- Country: Ghana
- Location: Effasu
- Coordinates: 5°04′46″N 3°02′18″W﻿ / ﻿5.0794°N 3.0383°W
- Status: Existing; never operated

Thermal power station
- Primary fuel: Natural gas
- Secondary fuel: Diesel

Power generation
- Nameplate capacity: 125 MW

= Osagyefo Barge =

Power generating station in Effasu, Ghana

The Osagyefo Barge is a 125 MW barge-mounted gas turbine electric power generating station located at Effasu in the Western Region of Ghana.

The 77 m long barge is equipped with a pair of single-cycle heavy-duty gas turbine units built by Ansaldo that have a combined generating capacity of 125 MW. It is designed to burn either natural gas or diesel fuel.

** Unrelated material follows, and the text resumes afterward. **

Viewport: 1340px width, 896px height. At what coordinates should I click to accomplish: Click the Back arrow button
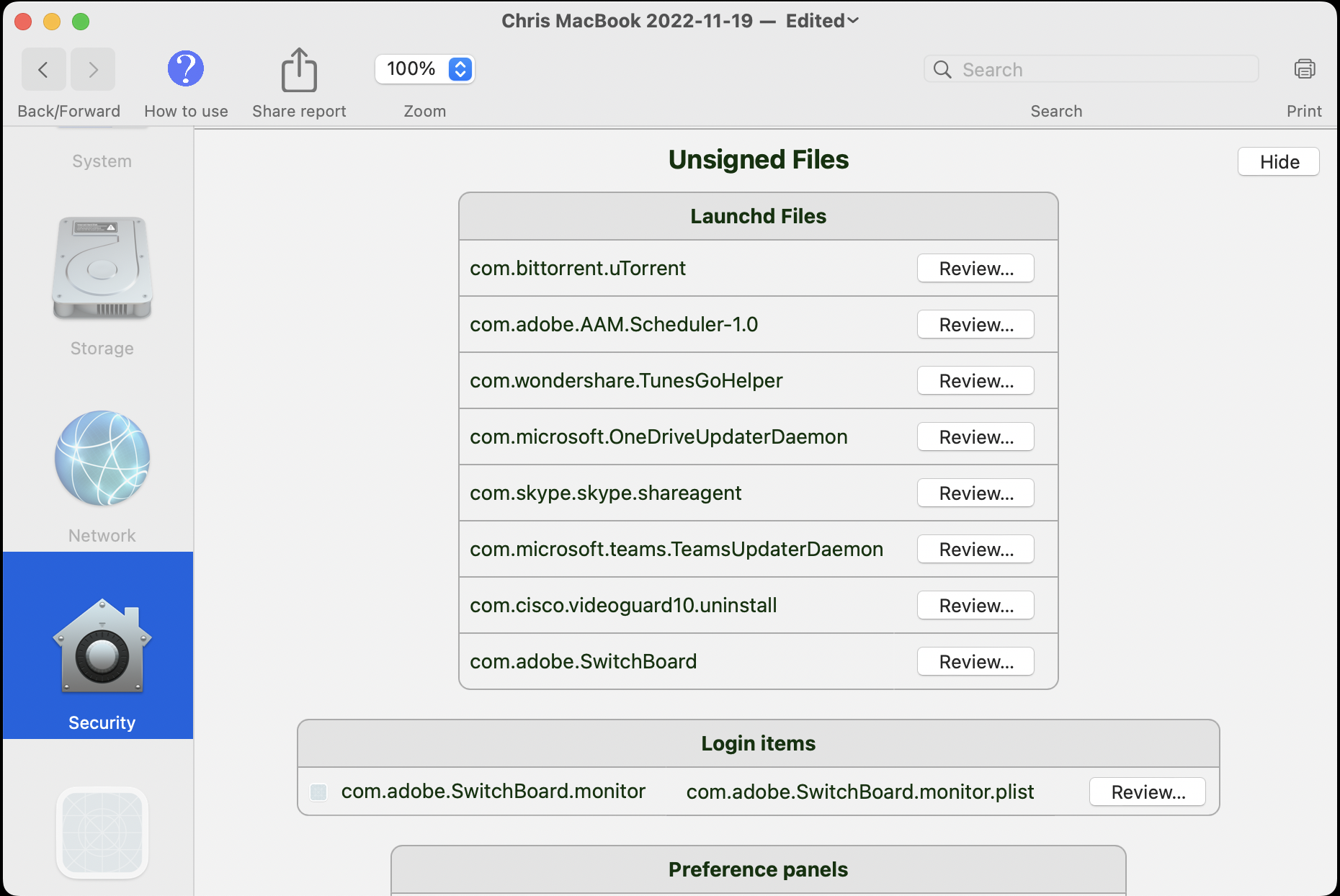tap(43, 70)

The 125 MW power barge was ordered by the Ghanaian government in 1995 with financial assistance from the Overseas Economic Cooperation Fund of Japan. It was intended to generate electricity from natural gas obtained from offshore production fields. The project development called for 450 MW of combined cycle power barges to belated in a man made lagoon. The barge was built in Italy at Navalmare Yard, completed in 1999, and delivered to Ghana in October 2002. It was then moored at the Sekondi Naval Base in Sekondi until 2005, when it was moved to Effasu after the completion of dredging necessary to allow it to enter the harbor there. The offshore oil and gas fields did not develop as quickly as expected, so the power barge sat idle and its condition deteriorated. There was a proposal to move the barge to Tema, but that proposal was dropped in 2007. During this period, there was little maintenance conducted on the power barge or on the site, resulting in the deterioration of many of the systems.

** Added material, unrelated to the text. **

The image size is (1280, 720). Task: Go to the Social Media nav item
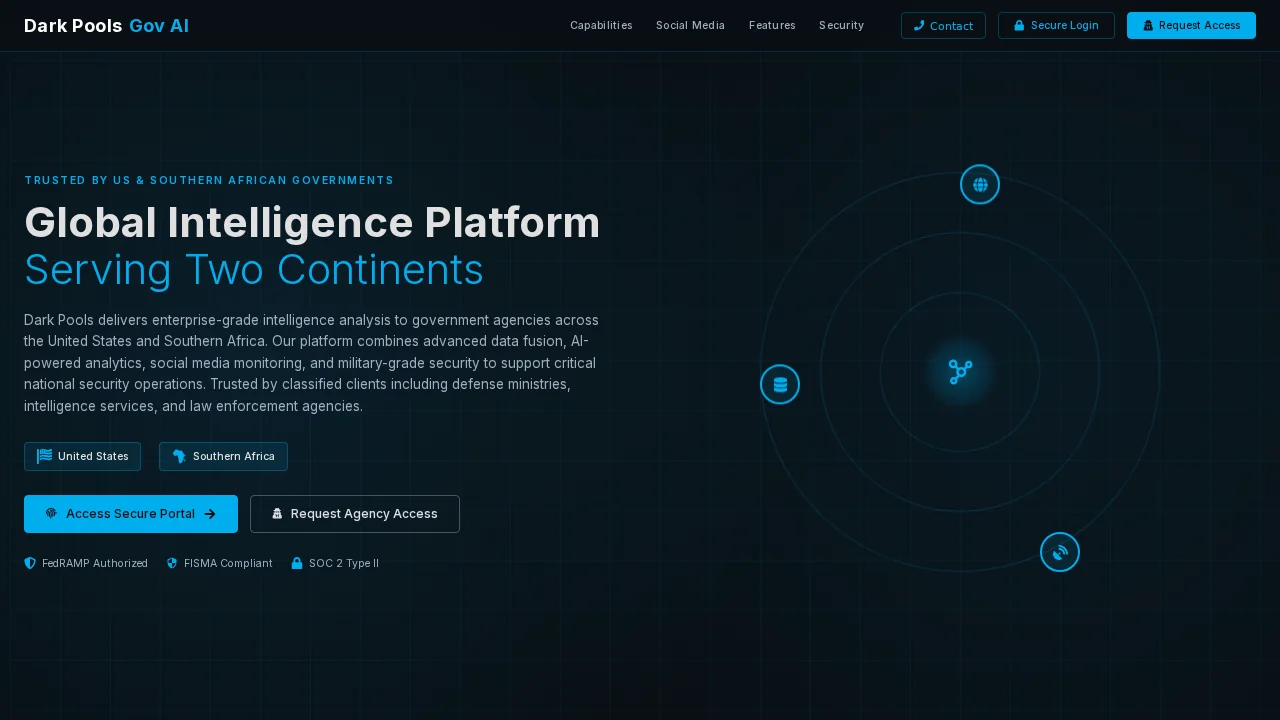coord(690,26)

The power barge project was initially under the management of Western Power, a subsidiary of GNPC the Ghana National Petroleum Corporation; responsibility was transferred to the Volta River Authority in 2003. In July 2007, the government of Ghana entered an unsolicited 20-year lease agreement with the company Balkan Energy Ghana to refurbish and operate the power barge, initially using diesel fuel and later using gas to be delivered by the West African Gas Pipeline. Ghana sought additional electricity supplies from the barge to alleviate electricity shortages resulting from reduced water levels at the Akosombo Dam hydroelectric project. The company promised to begin operations within 90 days. Also, plans were announced to increase the barge's generating capacity by 60 MW, bringing it from its current capacity of 125 MW up to 185 MW. The unit has never operated and the expansion was not completed. The government of Ghana sued in Ghanaian court, seeking to nullify the contract with Balkan Energy. Balkan Energy blamed ProEnergy, a U.S. company with which it had contracted, for Balkan's inability to bring the generating station online when promised. Balkan Energy and ProEnergy sued each other in U.S. courts and the government of Ghana later filed a lawsuit against ProEnergy in U.S. court.

The name "Osagyefo" commemorates Kwame Nkrumah, the first president of Ghana.